- Extracted text:

CHICAGO – A former Illinois Medical District commissioner, his wife and two other people used at least $3.7 million in state health grants to pay for vacation homes, yacht club memberships, luxury cars and other personal expenses, federal prosecutors said Friday.
Leon Dingle Jr., 75, and Karin Dingle, 73, both of Chicago, were indicted on charges of conspiracy to defraud, money laundering and mail fraud. Employee Jacquelyn Kilpatrick, 57, of Phoenix, Ill., and Edmond Clemons, 66, who lives at the same address as Kilpatrick, also were named in the 23-count indictment handed up late Thursday.
Phone messages seeking comment left at Dingle’s office and Kilpatrick and Edmonds’ home Friday were not returned.
Leon Dingle was appointed to the Illinois Medical District, which oversees development of 560 acres of health care and research facilities, universities and labs, in 1991. He was among the six of seven commissioners Cook County Board President Toni Preckwinkle replaced in a major overhaul in March.
According to the indictment, Dingle was president, CEO, treasurer and the sole shareholder of the Chicago-based nonprofit Advance Health, Social and Educational Associates, Inc. Karin Dingle was vice president, and Kilpatrick was the organization’s bookkeeper.

- Description of the task: List the charges on which, according to the article on the Illinois Medical District indictment, Leon Dingle Jr. and Karin Dingle were indicted.

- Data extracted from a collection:

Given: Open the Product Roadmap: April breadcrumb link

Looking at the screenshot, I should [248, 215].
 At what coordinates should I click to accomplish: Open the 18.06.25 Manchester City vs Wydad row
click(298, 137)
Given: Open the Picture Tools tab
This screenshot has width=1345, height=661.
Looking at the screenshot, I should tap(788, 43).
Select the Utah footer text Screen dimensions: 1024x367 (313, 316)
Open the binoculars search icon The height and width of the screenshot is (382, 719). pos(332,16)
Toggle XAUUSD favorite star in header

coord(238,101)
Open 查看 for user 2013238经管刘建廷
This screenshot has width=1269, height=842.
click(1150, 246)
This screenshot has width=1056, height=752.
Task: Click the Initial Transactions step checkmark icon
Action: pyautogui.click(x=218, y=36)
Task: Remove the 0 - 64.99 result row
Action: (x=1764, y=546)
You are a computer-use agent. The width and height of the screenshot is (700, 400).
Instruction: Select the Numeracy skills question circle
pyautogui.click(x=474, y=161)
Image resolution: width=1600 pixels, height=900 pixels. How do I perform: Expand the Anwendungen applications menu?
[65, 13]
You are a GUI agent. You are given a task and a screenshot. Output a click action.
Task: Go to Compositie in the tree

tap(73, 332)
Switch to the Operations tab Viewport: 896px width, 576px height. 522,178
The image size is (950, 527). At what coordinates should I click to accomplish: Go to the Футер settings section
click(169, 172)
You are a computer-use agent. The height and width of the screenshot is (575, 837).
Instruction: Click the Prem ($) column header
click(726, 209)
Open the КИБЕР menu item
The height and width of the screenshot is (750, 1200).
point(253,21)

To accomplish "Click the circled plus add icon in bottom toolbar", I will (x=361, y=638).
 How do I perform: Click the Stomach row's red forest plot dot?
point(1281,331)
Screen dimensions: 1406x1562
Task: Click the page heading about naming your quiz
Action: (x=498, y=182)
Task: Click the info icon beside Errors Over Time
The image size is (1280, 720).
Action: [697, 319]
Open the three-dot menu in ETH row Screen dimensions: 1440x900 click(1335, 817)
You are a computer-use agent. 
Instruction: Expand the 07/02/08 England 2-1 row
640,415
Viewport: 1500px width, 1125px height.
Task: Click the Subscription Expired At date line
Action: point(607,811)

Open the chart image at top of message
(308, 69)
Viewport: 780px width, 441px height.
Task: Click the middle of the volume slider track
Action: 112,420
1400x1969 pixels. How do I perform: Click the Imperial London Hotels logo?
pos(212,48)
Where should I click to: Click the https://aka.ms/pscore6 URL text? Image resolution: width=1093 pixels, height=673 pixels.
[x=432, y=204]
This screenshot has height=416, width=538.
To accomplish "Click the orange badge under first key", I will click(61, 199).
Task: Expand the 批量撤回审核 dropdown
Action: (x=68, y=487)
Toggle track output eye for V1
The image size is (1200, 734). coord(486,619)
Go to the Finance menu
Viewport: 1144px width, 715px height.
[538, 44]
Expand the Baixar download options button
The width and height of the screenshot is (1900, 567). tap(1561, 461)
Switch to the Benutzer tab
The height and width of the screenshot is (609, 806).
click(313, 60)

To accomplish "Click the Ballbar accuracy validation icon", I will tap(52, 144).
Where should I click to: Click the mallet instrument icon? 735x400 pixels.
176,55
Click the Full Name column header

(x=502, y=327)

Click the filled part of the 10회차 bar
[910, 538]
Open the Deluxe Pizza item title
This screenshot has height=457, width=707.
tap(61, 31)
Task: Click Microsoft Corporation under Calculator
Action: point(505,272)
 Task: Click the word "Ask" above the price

- Exercise solution:
- Conspiracy to defraud
- Money laundering
- Mail fraud